> [TASKS TO PERFORM]
• A. From the speaker measurement thread below, copy the passage that begins at the words "Nice work! You'd" and stops after the words "a first try.".
• B. Answer these questions using the speaker measurement thread below.
(i) What distance did DanTheMan first think the measurements were taken at?
(ii) How low does the bass extension go in the one-third octave smoothed plots?
(iii) What IR window was used for the 1 m plot?
• C. List every distinct angle given in degrees in the speaker measurement thread below.

> [SELECTED EXCERPT]
========================================
Nice work! You'd actually get a more useful graph with a shorter window and no smoothing. Try doing it by the math listed on my site. That much smoothing can hide a lot of mess! Look at this example: http://dtmblabber.blogspot.com/2010/07/behringer-b2031p.html?m=1

None the less, that's a great job for a first try.

Dan


----------



## DanTheMan (Oct 12, 2009)

Oh, I just saw 1/3 meter. I read 1 meter somehow. That's actually going to be a bit too close. That makes your gate better however. I wish I could get my hands on them. If HTS needs a speaker measurement guy... 

Dan


----------



## AudiocRaver (Jun 6, 2012)

Here is a summary of the more meaningful plots I have taken, giving you a pretty good overview of the airmotiv 4's capabilities and how they work in a real-world space.

First, the one-third octave smoothed off-axis frequency response curves at 1/3 m, from 0° to 90° in 11.25° increments. You can see the bass extension down to 60 Hz.


I have to declare an "oops" on the plot colors. My original color choices got lost along the way, but you get the idea.

For a more detailed view of the mid- and high-frequency off-axis response, the following two plots are at 1 m and 1/3 m respectively, with Room EQ Wizard's IR window closed down to 1 ms for the 1 m plot and 2 ms for the 1/3 m plot, cleaning the room reflection clutter. Again, the plots represent off-axis angles from 0° to 90° in 11.25° increments. Even at this level of detail, without the smoothing you see in most published frequency response plots, you can see that the on-axis response stays very close to being within the plus/minus 2 DB range specified by Emotiva. And the off-axis response is quite well controlled to around the 30° angle. Still, the airmotiv 4's could benefit from some equalization to smooth out the bumps a bit; more on this below.
========================================
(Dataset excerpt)
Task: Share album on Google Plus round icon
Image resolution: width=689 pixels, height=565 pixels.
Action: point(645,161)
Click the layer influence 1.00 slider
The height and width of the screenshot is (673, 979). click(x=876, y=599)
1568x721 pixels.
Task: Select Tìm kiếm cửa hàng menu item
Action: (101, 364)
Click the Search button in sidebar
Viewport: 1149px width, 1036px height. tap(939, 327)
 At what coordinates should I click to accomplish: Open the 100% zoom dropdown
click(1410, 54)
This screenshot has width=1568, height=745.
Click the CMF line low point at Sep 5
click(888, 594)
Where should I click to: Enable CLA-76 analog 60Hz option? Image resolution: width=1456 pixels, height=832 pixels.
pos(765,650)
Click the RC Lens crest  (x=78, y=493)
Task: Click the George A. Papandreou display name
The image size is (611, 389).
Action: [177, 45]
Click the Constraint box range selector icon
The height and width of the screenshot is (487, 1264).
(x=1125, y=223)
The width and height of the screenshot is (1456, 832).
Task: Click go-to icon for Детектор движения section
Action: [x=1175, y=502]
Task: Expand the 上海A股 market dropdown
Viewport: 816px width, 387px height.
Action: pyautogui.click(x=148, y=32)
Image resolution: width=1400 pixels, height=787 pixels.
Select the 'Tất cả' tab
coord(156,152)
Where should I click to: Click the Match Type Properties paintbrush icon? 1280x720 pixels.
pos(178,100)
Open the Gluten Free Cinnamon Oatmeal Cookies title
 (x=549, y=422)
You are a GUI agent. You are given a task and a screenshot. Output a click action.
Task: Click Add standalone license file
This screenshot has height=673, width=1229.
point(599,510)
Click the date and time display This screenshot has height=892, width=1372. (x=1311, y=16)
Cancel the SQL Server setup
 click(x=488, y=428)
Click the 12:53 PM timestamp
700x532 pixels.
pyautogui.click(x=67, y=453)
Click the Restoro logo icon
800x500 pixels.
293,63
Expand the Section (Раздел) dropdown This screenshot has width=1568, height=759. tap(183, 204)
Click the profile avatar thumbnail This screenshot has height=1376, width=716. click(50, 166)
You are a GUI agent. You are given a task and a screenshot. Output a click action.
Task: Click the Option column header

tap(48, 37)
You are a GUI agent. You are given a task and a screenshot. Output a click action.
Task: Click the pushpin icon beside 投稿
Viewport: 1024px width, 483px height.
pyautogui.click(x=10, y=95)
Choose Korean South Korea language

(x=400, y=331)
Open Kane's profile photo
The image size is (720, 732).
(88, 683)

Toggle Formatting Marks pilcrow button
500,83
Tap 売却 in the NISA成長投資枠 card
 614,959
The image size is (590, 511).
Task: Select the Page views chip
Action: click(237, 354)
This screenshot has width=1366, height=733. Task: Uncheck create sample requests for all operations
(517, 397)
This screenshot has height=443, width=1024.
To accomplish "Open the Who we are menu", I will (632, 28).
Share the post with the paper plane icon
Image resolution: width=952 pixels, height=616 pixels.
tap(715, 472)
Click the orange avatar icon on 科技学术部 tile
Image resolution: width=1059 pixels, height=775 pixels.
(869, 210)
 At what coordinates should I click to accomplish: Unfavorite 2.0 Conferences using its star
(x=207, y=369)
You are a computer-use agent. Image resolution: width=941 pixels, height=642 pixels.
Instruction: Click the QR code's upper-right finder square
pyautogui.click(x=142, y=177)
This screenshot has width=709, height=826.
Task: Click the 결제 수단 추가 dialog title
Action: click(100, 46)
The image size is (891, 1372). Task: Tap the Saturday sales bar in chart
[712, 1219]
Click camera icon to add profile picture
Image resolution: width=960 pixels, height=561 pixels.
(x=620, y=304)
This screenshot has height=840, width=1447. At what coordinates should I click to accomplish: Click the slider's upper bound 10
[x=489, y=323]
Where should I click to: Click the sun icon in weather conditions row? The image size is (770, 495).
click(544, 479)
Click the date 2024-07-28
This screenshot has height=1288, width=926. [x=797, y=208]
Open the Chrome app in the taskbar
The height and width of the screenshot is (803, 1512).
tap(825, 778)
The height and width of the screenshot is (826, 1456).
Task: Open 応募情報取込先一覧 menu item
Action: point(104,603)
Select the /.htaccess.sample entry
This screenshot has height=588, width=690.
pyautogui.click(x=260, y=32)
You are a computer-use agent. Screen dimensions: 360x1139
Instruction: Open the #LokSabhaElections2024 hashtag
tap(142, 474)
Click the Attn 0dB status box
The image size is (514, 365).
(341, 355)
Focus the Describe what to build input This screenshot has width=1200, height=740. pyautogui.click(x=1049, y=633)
========================================
> [EXPECTED RESPONSES]
• A.
Nice work! You'd actually get a more useful graph with a shorter window and no smoothing. Try doing it by the math listed on my site. That much smoothing can hide a lot of mess! Look at this example: http://dtmblabber.blogspot.com/2010/07/behringer-b2031p.html?m=1

None the less, that's a great job for a first try.

• B.
(i) 1 meter
(ii) 60 Hz
(iii) 1 ms

• C. 0°, 90°, 11.25°, 30°